EXERCISE INPUT:
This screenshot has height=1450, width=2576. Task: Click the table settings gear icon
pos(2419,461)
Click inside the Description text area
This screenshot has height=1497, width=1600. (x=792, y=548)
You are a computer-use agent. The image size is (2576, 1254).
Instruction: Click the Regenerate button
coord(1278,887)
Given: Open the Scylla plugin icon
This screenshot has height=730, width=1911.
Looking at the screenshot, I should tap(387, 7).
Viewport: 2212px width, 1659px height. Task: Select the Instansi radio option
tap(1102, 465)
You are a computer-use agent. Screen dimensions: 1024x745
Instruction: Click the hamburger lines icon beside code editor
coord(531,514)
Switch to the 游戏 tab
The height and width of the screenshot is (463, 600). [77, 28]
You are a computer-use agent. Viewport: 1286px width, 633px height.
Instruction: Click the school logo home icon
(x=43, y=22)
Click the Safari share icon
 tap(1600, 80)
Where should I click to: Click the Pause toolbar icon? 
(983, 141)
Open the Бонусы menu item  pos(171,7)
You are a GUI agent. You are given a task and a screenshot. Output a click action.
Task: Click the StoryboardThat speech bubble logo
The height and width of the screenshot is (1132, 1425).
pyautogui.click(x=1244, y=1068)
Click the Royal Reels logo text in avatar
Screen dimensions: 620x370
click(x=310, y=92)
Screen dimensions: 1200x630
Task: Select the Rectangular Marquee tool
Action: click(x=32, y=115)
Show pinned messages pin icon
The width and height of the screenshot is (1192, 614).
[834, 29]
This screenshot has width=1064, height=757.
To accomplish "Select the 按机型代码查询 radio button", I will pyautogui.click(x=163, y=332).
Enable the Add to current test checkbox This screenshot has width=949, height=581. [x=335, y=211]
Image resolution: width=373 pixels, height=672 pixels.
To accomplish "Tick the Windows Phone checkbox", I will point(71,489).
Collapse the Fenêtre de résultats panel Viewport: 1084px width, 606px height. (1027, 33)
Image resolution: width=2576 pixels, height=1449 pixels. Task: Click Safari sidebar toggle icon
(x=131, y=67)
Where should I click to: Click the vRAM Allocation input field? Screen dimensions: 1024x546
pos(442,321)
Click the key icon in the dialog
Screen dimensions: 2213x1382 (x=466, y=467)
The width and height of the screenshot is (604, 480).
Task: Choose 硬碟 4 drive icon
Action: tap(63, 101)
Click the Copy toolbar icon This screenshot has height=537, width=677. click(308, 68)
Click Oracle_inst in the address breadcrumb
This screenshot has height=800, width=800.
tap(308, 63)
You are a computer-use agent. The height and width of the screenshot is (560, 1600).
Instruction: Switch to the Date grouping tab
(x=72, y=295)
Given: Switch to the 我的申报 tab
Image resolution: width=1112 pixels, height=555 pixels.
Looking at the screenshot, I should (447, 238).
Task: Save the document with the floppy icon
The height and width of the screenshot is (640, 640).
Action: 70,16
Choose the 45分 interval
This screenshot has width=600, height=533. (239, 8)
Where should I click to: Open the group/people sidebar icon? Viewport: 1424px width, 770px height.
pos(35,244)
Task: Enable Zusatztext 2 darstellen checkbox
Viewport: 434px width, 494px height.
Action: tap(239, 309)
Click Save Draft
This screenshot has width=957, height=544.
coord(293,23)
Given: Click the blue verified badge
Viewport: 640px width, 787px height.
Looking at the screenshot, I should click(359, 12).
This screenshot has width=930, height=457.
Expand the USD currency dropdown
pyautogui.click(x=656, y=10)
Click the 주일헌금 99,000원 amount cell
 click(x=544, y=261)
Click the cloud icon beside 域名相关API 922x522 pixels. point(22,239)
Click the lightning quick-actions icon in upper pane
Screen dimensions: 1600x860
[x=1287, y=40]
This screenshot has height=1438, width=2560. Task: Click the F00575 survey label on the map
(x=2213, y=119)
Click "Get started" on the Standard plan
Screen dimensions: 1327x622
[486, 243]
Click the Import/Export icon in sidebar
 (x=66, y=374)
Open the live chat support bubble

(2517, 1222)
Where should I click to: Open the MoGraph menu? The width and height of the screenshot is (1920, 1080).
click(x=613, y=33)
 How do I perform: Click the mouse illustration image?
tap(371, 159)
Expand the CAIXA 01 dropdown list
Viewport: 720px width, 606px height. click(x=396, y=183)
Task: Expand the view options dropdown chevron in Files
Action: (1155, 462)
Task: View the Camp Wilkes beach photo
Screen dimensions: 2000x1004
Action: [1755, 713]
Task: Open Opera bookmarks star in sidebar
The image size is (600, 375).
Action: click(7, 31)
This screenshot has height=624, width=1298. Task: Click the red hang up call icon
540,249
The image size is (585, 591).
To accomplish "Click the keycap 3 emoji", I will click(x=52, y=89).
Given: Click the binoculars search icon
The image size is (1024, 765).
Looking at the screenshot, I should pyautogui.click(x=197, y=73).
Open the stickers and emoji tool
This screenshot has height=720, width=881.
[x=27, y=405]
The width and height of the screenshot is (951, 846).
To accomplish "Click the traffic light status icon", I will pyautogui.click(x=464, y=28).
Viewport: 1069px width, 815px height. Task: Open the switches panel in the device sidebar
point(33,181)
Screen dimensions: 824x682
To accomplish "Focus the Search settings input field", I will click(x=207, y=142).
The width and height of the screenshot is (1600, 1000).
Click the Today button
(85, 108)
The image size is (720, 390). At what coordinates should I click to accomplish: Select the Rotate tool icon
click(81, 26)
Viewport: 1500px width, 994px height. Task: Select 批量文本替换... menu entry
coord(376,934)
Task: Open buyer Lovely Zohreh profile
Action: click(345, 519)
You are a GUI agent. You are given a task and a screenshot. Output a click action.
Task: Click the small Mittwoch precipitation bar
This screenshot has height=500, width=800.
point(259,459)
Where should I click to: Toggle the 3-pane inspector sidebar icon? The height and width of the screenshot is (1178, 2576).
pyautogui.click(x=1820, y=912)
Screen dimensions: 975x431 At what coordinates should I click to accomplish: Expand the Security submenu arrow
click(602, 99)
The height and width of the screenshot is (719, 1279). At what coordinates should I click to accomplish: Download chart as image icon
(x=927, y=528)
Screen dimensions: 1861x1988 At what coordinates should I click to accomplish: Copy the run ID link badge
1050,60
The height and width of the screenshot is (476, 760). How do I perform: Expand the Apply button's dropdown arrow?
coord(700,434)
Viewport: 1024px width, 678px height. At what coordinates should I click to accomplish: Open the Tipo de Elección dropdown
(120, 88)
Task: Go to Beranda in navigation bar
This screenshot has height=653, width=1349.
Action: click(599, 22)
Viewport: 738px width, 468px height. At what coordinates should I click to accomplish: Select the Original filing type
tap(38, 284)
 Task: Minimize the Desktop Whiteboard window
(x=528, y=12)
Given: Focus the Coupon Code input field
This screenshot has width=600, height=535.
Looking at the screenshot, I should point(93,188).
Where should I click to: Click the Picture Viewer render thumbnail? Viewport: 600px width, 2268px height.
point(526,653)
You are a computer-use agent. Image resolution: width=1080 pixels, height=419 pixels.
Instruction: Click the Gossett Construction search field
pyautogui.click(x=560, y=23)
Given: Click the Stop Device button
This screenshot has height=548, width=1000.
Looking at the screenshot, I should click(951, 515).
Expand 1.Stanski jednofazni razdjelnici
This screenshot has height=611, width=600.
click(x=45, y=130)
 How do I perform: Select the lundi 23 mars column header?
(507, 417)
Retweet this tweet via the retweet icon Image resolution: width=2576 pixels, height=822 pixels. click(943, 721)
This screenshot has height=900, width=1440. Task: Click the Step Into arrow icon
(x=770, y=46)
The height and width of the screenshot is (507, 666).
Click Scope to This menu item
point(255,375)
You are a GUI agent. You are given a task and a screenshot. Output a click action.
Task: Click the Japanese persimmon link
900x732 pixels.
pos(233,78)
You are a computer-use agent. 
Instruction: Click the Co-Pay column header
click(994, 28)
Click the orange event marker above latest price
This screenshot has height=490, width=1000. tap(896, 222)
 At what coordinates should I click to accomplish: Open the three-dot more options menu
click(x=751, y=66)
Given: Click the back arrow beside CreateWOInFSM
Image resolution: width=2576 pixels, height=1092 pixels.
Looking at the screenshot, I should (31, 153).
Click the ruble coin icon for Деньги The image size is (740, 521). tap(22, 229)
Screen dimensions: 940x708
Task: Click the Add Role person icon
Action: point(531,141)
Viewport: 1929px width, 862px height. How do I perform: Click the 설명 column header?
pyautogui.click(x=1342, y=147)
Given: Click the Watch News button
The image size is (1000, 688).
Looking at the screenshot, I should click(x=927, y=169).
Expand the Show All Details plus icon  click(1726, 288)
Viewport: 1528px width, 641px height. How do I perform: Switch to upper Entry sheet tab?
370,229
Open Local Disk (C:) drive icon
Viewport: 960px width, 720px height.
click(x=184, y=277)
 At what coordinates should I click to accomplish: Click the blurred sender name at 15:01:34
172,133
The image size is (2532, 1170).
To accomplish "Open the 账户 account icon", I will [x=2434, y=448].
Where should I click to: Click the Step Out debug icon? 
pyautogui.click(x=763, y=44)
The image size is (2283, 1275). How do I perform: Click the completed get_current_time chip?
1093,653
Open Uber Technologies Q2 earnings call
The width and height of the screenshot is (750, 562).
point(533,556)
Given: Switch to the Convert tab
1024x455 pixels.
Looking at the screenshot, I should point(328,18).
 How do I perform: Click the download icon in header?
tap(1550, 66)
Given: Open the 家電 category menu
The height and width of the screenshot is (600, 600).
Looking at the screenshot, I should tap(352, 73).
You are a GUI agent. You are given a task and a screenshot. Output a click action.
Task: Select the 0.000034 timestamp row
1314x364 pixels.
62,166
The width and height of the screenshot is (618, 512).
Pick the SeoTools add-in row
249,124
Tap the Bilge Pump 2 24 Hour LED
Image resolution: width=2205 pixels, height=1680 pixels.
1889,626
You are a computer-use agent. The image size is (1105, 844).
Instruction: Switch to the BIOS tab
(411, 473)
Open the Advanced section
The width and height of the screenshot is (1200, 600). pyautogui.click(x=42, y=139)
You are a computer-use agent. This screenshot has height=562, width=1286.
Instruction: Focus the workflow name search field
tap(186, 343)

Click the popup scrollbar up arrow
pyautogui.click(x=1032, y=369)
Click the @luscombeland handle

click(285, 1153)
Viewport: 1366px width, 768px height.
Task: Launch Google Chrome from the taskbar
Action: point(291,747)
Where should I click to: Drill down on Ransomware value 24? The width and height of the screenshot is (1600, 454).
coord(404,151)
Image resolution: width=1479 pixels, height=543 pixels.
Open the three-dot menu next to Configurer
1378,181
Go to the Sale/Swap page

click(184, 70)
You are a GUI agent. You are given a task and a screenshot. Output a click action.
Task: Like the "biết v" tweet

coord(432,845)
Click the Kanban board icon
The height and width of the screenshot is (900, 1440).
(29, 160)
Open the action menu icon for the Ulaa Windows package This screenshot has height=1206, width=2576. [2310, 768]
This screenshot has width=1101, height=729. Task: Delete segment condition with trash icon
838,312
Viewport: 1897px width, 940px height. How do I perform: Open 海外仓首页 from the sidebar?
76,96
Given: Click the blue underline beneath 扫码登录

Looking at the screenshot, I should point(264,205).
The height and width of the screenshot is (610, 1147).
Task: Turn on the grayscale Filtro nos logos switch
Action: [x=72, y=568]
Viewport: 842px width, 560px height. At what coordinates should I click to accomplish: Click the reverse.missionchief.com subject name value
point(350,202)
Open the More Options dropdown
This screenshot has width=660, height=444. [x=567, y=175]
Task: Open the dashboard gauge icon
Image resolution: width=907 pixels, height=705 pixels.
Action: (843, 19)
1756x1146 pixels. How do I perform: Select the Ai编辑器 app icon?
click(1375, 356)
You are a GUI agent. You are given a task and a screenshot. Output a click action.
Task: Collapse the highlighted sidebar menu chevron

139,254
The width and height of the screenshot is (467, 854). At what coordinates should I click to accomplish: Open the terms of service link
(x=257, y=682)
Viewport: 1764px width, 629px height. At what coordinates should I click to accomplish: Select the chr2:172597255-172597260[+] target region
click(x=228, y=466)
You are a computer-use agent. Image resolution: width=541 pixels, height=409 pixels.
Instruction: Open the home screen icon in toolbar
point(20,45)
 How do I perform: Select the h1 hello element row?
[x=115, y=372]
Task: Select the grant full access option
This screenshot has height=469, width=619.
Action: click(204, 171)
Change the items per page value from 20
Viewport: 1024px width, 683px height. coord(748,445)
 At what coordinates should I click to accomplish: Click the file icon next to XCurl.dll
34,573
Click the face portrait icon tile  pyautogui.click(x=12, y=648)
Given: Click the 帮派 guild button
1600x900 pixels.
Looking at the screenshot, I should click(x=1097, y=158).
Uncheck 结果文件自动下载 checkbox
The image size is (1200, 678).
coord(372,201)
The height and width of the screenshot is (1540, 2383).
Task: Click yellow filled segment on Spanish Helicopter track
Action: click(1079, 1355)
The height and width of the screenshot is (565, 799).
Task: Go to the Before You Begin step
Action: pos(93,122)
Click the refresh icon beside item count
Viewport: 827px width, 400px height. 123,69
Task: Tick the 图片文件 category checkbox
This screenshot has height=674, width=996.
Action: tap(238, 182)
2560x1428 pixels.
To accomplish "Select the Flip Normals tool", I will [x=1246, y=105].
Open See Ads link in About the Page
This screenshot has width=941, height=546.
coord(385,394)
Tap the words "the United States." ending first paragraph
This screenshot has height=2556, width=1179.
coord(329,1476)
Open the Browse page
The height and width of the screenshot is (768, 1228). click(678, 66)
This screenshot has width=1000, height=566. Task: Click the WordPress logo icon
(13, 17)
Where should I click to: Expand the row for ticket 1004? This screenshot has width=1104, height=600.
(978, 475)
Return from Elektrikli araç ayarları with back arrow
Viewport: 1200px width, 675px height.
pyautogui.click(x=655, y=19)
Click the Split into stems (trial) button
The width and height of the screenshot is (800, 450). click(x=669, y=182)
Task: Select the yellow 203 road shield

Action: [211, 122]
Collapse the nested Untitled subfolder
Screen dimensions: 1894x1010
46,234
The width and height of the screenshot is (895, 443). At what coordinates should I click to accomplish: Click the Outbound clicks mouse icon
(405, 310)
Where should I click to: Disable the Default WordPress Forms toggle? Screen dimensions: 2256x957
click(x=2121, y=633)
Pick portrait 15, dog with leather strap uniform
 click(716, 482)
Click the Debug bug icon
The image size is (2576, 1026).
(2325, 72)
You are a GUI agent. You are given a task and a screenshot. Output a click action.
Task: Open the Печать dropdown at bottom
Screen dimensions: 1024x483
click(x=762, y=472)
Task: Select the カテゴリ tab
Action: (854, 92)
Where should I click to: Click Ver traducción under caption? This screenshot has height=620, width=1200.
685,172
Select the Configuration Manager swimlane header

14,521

GIVEN INSTRUCTION:
Extract the part of the records above that opens with the line containing "Task: Save the document with the floppy icon" and closes with the line containing "click(x=613, y=33)", copying each line exactly.

RESULT OF THE TASK:
Task: Save the document with the floppy icon
The height and width of the screenshot is (640, 640).
Action: 70,16
Choose the 45分 interval
This screenshot has width=600, height=533. (239, 8)
Where should I click to: Open the group/people sidebar icon? Viewport: 1424px width, 770px height.
pos(35,244)
Task: Enable Zusatztext 2 darstellen checkbox
Viewport: 434px width, 494px height.
Action: tap(239, 309)
Click Save Draft
This screenshot has width=957, height=544.
coord(293,23)
Given: Click the blue verified badge
Viewport: 640px width, 787px height.
Looking at the screenshot, I should click(359, 12).
This screenshot has width=930, height=457.
Expand the USD currency dropdown
pyautogui.click(x=656, y=10)
Click the 주일헌금 99,000원 amount cell
 click(x=544, y=261)
Click the cloud icon beside 域名相关API 922x522 pixels. point(22,239)
Click the lightning quick-actions icon in upper pane
Screen dimensions: 1600x860
[x=1287, y=40]
This screenshot has height=1438, width=2560. Task: Click the F00575 survey label on the map
(x=2213, y=119)
Click "Get started" on the Standard plan
Screen dimensions: 1327x622
[486, 243]
Click the Import/Export icon in sidebar
 (x=66, y=374)
Open the live chat support bubble

(2517, 1222)
Where should I click to: Open the MoGraph menu? The width and height of the screenshot is (1920, 1080).
click(x=613, y=33)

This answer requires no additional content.